Cisco – Reliable method to detect short traffic bursts

ciscosnmp

I have a server connected to Cisco WS-C3560G-24TS switch GigE port. I need to check if the server creates few seconds >500Mbps traffic bursts. The server is not under my management.

At first, I made a simple script which stores the interface ingress bytes into a variable (bps1), sleeps one second, stores the ingress bytes into another variable (bps2), calculates the amount of bits received, stores it in variable named delta, and prints a log message if delta is larger than 500Mbps:

while :; do
  for i in {1..2}; do
    declare bps"$i"=$(snmpwalk -Ov -v 2c -c public switch ifHCInOctets.10101 | sed 's/^.* //');
    sleep 1;
  done;
  delta=$(( (bps2 - bps1)*8 ));
  echo "$bps1" "$bps2" "$delta";
  (( delta > 500000000 )) && printf '%s\n' "$(date -u "+%d.%m.%y %H:%M:%S") UTC ingress traffic from customer was "$delta" bps";
done | tee -a bps.log

The echo "$bps1" "$bps2" "$delta"; line above is just for troubleshooting purposes. Cisco IOS updates the ifHCInOctets counter with 1ts interval.

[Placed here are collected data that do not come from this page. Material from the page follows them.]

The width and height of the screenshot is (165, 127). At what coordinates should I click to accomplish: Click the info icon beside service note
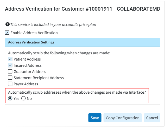8,24
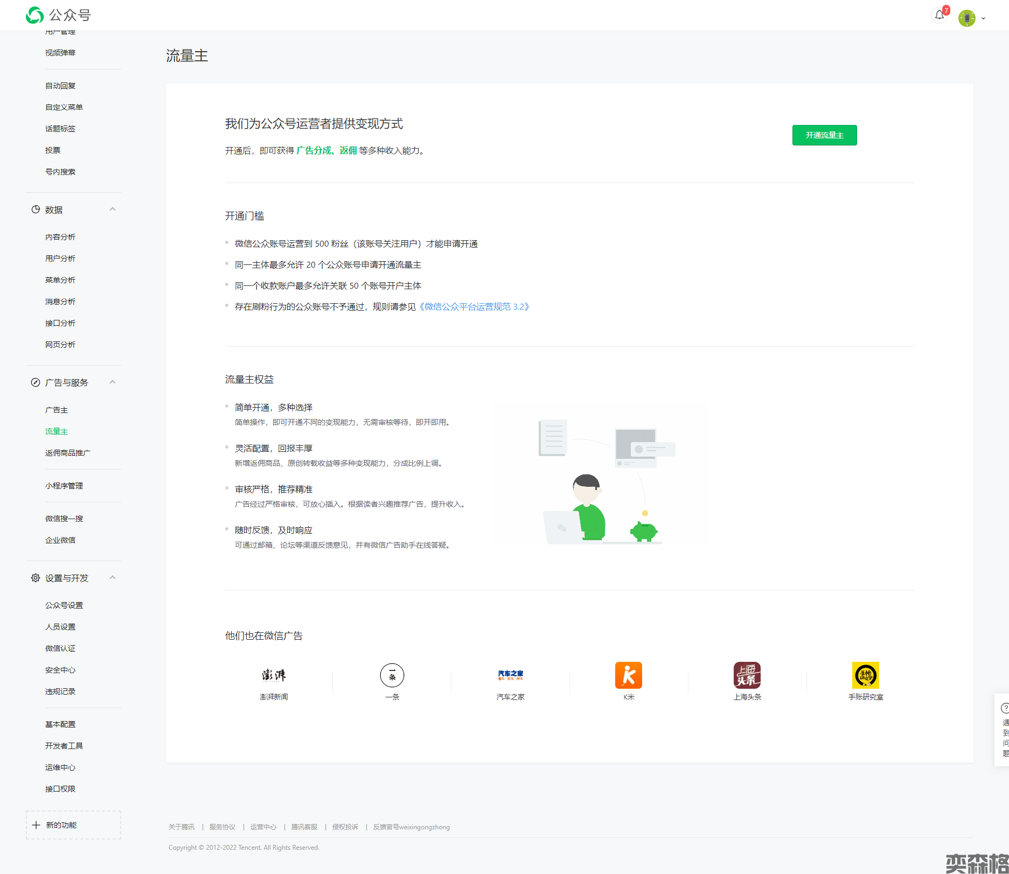Click the orange K米 logo
Screen dimensions: 1009x874
629,675
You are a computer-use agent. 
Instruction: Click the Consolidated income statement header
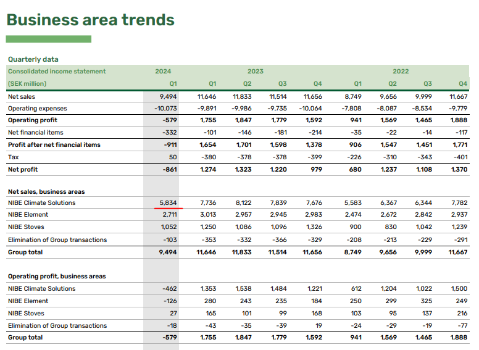(x=57, y=71)
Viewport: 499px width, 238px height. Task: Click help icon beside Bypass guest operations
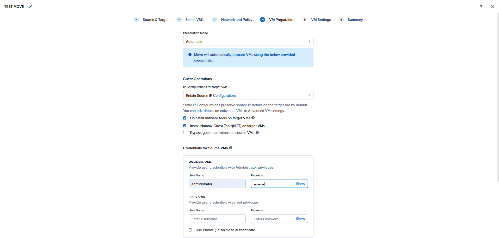[x=257, y=132]
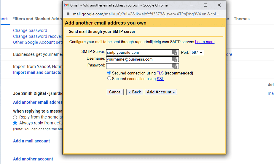Click the Gmail logo icon in title bar

click(x=66, y=5)
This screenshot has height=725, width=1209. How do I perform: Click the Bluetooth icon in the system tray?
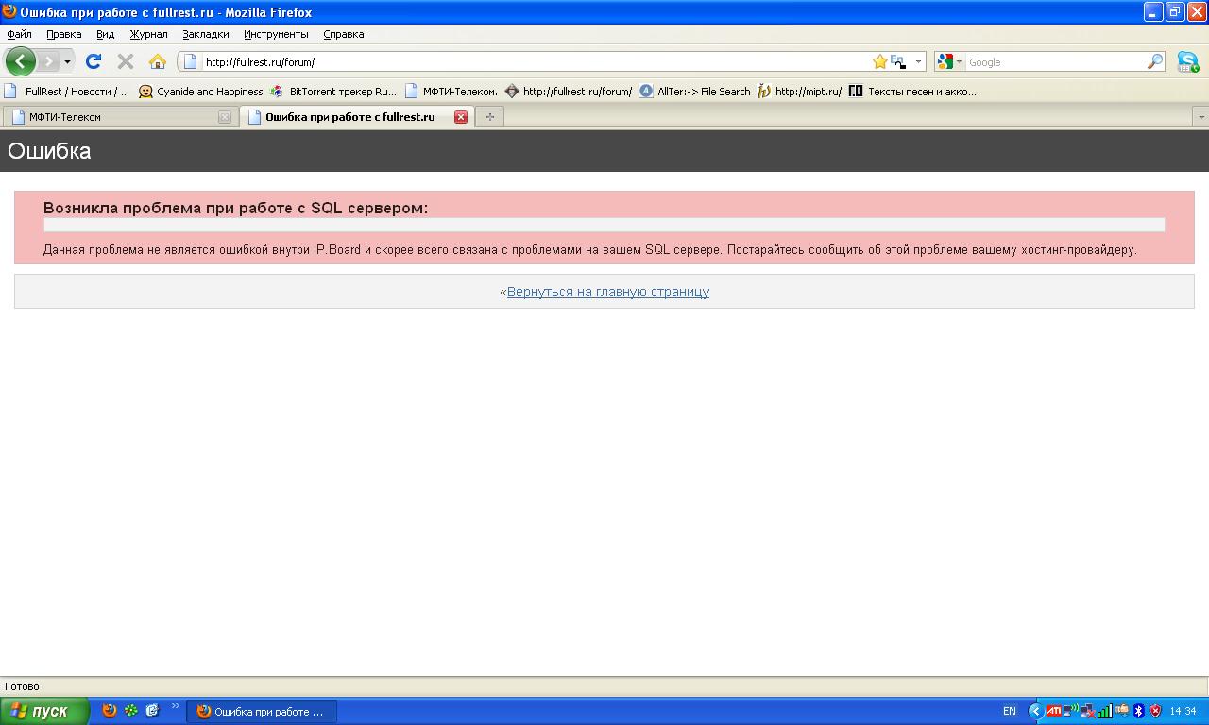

However, as one while loop takes longer to complete than exactly one second, then occasionally the script reports bps of two intervals. For example:

155268562689729 155268611695817 392048704
155268714010296 155268764441853 403452456
155268862787657 155268910277237 379916640
155269008492724 155269103039983 756378072
14.05.15 14:59:19 UTC ingress traffic from customer was 756378072
155269148645940 155269195558201 375298088
155269295068336 155269395399778 802651536
14.05.15 14:59:26 UTC ingress traffic from customer was 802651536
155269492138530 155269538915854 374218592
155269631823265 155269679591240 382143800

I guess such a method works only for longer polling periods? What are the other possibilities to detect short traffic bursts? Policer with counters in switch/router? Some other clever method?

Best Answer

Depending on how accurate you want all this to be, and assuming you want to stay with the SNMP polling approach, you might want to recalculate the bps value yourself, by taking the system timestamp each time you poll, and the calculating the resulting average bandwidth use between two timestamps :

BW = (InOctets2 - InOctets1) / (timestamp2 - timestamp1)

It's not entirely accurate because the timestamp is taken on your machine rather than on the switch at the point when it calculates InOctets, but at least you'll remove the implicit dependency on the while loop's duration.